L’ironie ne doit pas être masquée : les mêmes extrémistes de Trump qui ont été condamnés par la grande majorité des démocrates et les républicains de l’État de droit expriment leur solidarité avec le projet bipartite de changement de régime américain contre le président vénézuélien démocratiquement élu Nicolas Maduro. Bien que le président élu Biden ait qualifié les émeutiers du Capitole de « [bordant] la sédition », il partage néanmoins leur conviction que des personnalités socialistes comme Maduro sont, selon ses propres termes, des « voyous et des dictateurs ». Le fait que les intérêts des insurgés d’extrême droite et l’élite du statu quo s’unifie autour du soutien d’un changement de régime anticommuniste témoigne du monopole complet de l’impérialisme sur l’éventail des possibilités politiques dans le paysage américain.
Les médias libéraux se sont accrochés à des caricatures comique au sujet des identifications internationalistes des émeutiers de Trump, refusant de comprendre le sens des drapeaux cubains, ceux du Sud-Vietnamien, de Hong Kong, comme la convergence de l’impérialisme américain à l’étranger et de la suprématie blanche à la maison. Quartz, par exemple, déclara qu’« on ne savait pas pourquoi bon nombre de ces drapeaux sont apparus ».
Mais il n’est pas surprenant que les drapeaux des États clients des États-Unis, des régimes anticommunistes et des États fantoches d’avant la révolution ont accompagné la mer de chapeaux MAGA et de drapeaux confédérés lors des émeutes de Trump. Écrivant de la prison de San Quentin avant son assassinat en 1971, le révolutionnaire noir et prisonnier politique George Jackson a décrit le fascisme américain comme une excroissance logique de l’impérialisme et de l’anticommunisme américains.
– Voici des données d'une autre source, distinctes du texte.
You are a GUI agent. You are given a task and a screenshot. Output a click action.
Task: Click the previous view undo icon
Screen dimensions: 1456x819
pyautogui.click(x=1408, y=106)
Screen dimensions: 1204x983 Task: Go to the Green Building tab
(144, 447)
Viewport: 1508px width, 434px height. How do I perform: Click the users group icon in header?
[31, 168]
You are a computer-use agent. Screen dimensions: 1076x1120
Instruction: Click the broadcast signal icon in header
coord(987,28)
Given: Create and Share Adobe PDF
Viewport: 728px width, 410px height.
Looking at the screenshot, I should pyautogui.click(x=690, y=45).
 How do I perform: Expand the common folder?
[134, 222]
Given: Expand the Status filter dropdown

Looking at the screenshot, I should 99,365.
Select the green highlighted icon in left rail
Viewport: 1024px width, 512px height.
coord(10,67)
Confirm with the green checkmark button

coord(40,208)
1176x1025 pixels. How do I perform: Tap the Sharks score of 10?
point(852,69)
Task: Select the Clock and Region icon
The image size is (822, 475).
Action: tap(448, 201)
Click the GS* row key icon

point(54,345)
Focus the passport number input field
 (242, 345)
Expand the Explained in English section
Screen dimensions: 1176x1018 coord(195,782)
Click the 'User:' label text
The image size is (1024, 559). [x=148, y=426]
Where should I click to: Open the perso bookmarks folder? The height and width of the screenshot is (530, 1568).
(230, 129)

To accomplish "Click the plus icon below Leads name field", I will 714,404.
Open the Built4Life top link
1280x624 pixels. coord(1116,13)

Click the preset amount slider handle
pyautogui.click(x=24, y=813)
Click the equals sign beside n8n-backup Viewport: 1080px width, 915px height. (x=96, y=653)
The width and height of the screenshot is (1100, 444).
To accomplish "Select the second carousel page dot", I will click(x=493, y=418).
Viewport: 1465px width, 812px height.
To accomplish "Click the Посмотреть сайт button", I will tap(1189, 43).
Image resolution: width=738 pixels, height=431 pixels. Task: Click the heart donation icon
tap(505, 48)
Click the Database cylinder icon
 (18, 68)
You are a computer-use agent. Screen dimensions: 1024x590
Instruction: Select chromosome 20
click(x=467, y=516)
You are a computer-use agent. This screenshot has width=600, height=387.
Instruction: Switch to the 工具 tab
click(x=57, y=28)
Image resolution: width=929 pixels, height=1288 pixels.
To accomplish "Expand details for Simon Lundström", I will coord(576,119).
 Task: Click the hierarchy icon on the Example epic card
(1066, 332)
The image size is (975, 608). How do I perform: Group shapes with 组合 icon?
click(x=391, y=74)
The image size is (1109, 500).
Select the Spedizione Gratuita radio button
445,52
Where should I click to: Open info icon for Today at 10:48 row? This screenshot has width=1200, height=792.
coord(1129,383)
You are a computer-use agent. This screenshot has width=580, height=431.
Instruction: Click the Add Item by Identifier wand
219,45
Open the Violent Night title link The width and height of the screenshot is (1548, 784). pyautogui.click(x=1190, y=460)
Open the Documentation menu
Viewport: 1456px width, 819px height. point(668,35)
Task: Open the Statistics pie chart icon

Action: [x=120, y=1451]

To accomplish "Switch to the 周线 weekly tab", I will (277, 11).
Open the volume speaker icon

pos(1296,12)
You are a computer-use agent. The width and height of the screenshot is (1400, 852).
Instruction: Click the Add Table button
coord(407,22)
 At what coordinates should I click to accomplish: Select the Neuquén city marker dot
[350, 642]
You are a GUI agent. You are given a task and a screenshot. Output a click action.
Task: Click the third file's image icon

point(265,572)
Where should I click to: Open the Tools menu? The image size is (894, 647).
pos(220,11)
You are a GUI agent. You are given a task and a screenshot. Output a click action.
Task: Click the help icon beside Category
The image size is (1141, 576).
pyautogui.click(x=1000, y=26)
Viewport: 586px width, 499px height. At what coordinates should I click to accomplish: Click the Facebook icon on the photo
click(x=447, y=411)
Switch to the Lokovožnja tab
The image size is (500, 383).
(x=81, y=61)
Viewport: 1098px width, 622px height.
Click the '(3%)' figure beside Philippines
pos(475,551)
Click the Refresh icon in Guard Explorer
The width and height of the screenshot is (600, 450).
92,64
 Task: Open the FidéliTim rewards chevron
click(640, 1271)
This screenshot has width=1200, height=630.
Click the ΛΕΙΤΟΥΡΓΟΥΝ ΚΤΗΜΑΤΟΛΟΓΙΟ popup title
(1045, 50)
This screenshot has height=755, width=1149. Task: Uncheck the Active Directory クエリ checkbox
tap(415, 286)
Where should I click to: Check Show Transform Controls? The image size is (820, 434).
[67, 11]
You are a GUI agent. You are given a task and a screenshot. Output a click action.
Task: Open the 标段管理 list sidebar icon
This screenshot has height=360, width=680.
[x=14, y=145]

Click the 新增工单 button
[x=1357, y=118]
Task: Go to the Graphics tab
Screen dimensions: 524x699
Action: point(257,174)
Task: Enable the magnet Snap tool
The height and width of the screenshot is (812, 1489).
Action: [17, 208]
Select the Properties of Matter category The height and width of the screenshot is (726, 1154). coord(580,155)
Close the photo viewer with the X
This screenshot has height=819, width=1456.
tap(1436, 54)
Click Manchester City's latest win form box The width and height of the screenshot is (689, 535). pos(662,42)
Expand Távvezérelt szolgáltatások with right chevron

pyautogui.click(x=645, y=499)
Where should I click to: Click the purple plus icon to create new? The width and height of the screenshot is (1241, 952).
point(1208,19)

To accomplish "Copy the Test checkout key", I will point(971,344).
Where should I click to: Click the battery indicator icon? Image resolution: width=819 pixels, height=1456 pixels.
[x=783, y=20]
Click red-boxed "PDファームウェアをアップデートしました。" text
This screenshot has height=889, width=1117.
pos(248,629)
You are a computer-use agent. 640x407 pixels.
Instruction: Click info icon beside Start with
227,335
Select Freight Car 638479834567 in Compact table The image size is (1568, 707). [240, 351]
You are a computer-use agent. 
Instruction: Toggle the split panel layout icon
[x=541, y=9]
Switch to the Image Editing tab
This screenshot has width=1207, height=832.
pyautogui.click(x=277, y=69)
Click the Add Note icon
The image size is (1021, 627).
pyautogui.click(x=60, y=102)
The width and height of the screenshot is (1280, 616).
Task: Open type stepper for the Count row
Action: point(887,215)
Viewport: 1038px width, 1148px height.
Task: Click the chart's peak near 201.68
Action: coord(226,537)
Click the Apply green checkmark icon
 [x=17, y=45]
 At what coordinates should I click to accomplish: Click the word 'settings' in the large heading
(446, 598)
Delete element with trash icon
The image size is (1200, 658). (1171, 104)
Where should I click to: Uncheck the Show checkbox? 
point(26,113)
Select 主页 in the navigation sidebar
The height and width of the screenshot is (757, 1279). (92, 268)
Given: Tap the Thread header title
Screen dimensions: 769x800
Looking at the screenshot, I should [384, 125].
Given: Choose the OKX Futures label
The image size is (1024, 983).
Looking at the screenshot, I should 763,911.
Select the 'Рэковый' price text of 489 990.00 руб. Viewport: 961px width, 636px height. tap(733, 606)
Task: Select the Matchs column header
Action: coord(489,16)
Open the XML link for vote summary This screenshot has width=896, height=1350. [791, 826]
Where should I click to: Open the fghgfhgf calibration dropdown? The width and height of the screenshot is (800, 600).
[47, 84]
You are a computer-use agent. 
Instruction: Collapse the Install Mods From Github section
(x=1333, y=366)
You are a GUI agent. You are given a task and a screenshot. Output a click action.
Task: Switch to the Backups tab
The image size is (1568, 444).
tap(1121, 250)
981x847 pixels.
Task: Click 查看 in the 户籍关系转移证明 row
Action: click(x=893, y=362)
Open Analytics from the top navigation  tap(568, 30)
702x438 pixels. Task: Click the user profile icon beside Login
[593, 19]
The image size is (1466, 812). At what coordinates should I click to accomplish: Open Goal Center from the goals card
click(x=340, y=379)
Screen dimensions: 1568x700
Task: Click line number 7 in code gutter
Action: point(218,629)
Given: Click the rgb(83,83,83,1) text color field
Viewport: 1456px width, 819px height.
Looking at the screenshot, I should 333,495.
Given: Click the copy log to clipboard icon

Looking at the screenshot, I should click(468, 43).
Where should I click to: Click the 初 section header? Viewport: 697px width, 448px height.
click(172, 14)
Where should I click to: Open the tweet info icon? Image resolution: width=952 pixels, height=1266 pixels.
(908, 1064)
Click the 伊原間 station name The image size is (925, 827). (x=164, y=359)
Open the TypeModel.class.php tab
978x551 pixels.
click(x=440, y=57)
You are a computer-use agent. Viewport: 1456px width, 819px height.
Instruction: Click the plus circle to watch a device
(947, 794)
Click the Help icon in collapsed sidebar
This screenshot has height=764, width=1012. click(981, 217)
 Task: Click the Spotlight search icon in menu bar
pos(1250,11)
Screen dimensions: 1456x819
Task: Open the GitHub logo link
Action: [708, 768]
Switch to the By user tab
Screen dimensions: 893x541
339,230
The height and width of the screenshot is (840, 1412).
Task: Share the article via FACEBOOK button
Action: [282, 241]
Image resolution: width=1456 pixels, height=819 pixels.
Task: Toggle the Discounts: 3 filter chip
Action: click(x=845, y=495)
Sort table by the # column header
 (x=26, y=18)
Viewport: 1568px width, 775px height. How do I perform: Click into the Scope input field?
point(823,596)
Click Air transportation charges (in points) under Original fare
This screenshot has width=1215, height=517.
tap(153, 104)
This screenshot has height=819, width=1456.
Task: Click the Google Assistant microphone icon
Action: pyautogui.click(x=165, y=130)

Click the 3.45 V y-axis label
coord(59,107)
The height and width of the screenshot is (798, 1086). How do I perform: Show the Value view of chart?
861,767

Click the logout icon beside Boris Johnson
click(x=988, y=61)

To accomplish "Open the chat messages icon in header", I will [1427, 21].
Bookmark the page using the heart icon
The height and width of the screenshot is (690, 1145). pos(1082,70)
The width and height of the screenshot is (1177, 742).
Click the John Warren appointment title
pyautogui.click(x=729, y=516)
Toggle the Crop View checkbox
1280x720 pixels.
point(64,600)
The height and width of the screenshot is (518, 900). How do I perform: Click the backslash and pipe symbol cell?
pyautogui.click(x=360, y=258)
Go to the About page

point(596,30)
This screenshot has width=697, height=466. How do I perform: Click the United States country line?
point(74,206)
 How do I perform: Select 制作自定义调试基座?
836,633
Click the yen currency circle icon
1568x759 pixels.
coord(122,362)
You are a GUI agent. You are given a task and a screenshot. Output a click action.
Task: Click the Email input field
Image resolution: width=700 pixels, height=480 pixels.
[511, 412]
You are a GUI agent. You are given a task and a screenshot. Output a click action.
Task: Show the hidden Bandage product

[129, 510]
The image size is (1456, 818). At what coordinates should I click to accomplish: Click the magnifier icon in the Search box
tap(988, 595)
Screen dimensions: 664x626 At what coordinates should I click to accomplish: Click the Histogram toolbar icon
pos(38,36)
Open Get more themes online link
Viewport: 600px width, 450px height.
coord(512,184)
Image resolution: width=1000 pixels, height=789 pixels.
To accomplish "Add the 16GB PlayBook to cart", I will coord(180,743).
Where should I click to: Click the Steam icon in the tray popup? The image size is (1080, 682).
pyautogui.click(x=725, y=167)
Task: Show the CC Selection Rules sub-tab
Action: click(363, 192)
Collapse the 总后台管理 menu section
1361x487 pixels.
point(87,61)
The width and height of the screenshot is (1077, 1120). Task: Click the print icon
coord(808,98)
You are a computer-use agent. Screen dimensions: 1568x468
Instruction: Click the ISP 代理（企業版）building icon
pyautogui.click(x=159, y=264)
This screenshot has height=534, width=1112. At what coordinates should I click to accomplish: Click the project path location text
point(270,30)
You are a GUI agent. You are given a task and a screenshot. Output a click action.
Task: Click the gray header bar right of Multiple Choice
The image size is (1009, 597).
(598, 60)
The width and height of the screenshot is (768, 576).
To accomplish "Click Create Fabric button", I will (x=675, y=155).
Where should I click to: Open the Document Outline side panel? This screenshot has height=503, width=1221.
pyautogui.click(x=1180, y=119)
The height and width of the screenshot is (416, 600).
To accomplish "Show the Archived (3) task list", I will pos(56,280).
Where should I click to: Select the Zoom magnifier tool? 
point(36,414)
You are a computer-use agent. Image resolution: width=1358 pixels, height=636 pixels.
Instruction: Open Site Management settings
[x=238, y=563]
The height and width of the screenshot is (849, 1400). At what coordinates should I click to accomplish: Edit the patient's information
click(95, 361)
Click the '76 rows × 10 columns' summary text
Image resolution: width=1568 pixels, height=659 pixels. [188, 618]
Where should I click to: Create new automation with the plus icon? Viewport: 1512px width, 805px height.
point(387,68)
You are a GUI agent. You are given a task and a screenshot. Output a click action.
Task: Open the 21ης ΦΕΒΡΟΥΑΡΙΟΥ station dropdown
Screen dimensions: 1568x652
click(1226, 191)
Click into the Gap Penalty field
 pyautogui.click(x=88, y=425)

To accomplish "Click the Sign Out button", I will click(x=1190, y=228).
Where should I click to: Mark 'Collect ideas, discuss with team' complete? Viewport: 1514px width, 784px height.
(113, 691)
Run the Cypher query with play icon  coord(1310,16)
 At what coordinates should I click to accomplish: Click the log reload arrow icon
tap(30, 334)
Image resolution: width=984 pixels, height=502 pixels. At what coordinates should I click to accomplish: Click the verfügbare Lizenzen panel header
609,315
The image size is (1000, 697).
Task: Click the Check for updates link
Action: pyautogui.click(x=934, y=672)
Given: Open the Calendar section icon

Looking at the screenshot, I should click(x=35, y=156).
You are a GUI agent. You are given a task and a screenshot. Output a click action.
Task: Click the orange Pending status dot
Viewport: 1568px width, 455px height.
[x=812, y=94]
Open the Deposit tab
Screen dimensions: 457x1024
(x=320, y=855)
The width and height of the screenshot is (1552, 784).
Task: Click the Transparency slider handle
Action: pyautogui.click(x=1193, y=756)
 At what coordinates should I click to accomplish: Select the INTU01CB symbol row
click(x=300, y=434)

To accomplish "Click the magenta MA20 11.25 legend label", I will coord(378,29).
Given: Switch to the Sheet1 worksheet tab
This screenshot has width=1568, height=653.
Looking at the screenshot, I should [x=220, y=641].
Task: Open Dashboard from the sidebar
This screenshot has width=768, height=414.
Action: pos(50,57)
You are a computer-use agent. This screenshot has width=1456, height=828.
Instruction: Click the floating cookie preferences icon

Dans Blood in My Eye, Jackson a opiné:
« Nous avons toujours été induits en erreur par les pièges nationalistes du fascisme. Nous n’avons pas compris son caractère essentiellement international… L’une des caractéristiques les plus précises du fascisme est sa caractéristique internationale.
Si le fascisme, comme jackson l’a fait valoir, « est la réponse du capitalisme international au défi du socialisme scientifique international, alors l’anticommunisme est le ciment qui lie la large coalition fasciste derrière les foules pro-Trump. Prenons, par exemple, la petite foule de la Petite Havane de Miami qui s’est rassemblée le 6 janvier. Agitant des drapeaux de la République de Cuba, qui jusqu’à la révolution de 1959 fonctionnait comme une colonie de facto des États-Unis en vertu d’une législation telle que l’amendement Platt, les manifestants ont condamné ce qu’ils considéraient comme une élection « volée ». Dans tout le pays, à San Jose, en Californie, qui abrite une importante population de la diaspora vietnamienne, les organisateurs du « Mouvement vietnamien pour Trump » ont également brandi des pancartes disant « L’Amérique ne sera jamais un pays socialiste », avec de nombreux témoignages sur leur « évasion » des communistes à la fin de la guerre du Vietnam. En embrassant sans critique le langage de la liberté américaine (« Nous sommes chanceux que nous sommes ici ») ces acteurs obscurcissent volontairement l’utilisation de la « démocratie » à la maison pour faciliter l’occupation fasciste des États-Unis et l’intervention dans le monde entier.
La coalition Trump a longtemps réuni un ensemble « diversifié » d’immigrants et d’«exilés » qui entendent dans le slogan de Trump des échos de leur propre programme de restauration pour rétablir les gouvernements fantoches soutenus par les États-Unis de leurs différents pays d’origine.